Zener Diodes as voltage references

[lk]

Greetings,

I have been fooling around with Voltage references , specifically the LM431, but also “pure” zener diodes that are used as a reference, and no long before I discover what is probably obvious to everyone else, and that is the fact that these are only stable if their current is not changing.

Before I discovered this I build this SMPS,http://www.romanblack.com/smps/smps.htm
 but there I noticed that the output voltage , followed the changes in the input voltage, this must be due to the changes in the current flowing through the zener,  and in my case that I usually tinker things that are powered from 12 volt solar systems, I have to live with voltages between 11-14.

I guess that the resistor that is used to limit current to the zener diode, needs to be replaced with at constant current source instead?

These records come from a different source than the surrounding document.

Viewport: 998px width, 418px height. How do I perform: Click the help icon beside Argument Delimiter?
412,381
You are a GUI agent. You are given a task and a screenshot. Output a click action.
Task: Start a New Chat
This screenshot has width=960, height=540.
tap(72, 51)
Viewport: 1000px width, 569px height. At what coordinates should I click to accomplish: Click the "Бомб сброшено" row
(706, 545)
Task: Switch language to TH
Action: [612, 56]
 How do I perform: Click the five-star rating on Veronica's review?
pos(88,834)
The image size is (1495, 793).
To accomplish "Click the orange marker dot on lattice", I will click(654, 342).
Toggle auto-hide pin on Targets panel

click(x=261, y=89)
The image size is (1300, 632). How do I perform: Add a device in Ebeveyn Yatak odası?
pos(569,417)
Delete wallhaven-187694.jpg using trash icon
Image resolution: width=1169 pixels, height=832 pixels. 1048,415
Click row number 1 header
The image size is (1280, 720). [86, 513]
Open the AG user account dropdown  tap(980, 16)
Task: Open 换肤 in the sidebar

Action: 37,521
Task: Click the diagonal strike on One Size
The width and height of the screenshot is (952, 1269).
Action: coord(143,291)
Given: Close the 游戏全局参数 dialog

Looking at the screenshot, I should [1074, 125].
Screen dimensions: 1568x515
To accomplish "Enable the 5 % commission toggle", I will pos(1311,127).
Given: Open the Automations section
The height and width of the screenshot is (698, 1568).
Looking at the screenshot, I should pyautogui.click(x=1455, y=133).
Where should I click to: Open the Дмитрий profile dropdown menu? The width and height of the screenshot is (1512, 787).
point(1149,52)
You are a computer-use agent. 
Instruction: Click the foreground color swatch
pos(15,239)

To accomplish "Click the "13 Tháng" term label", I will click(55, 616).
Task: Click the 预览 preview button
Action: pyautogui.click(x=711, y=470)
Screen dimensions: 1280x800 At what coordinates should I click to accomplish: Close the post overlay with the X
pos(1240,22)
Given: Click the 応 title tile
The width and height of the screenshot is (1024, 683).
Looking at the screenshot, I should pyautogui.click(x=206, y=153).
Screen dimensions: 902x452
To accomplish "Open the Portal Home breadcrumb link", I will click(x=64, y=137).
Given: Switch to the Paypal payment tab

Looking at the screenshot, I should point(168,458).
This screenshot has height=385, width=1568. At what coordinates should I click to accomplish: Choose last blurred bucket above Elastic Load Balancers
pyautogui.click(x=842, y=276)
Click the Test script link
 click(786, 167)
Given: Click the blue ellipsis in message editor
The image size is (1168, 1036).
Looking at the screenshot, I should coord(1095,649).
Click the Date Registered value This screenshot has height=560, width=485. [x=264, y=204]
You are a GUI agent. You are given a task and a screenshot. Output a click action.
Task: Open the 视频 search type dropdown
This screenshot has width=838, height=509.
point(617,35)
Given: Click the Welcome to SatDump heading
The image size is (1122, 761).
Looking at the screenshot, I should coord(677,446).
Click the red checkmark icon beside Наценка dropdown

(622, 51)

To increase the voltage stability of the zener.  I imagine that I would need to build current limiting circuitry , similar to what is in the Voltage standard from EEV Blog 210, to supply the diode in there.
http://www.eevblog.com/2011/10/24/eevblog-210-krohn-hite-dc-voltage-standard-teardown-calibration/


But what I worry about is if I end up in a chicken and egg, situation where the current is not stable either, because my voltage is not stable (11-14v)


-lk

[BravoV]

All you need is to build a constant current circuit and stop worrying about the voltage that is supplying it.

As the name implied "constant" current, it will give you a stable current no matter what voltage its working on, of course the voltage range must be in the certain limit for it to work properly.

Your 11-14 voltage range is not an issue for the CC circuit.

[lk]

Thank you BravoV,

I might need to "just" build a constant current source, but so far all the solutions i have found seem to rely on the fact the the input voltage is stable, but this is not really the case for my setup.  I realise that I'm most likely have missed something



-lk

[Rerouter]

the constant current source used in the HV dc supply is actually the one reccomended in a few old motorola power supply handbooks, 2 transistors, and a  bais resistor from memory, hmm, wonder where that book went, as it went a few steps furthur in actually reccomending trasistors for thermal offset cancellation, with a few pairs being down in the uV fer degree C,

here is the most similar image that i can find for the time being http://1.bp.blogspot.com/_1KIwZrxSy6A/S3TqbPeuyYI/AAAAAAAAAWw/EaQmFg6ELdk/s320/ConstantCurrent.gif,

but instead of an led, you would use your zener

[BravoV]

The CC circuit is very simple, made this just under 5 minutes at ltspice.

See how the voltage from "Source" with the gigantic ripple at 10 Volt peak to peak swinging from 10 volt to 20 volt  was tamed, and compared to the output of the flat line/stabilized voltage (V(ref)) generated from the zener that is supplied with the constant current.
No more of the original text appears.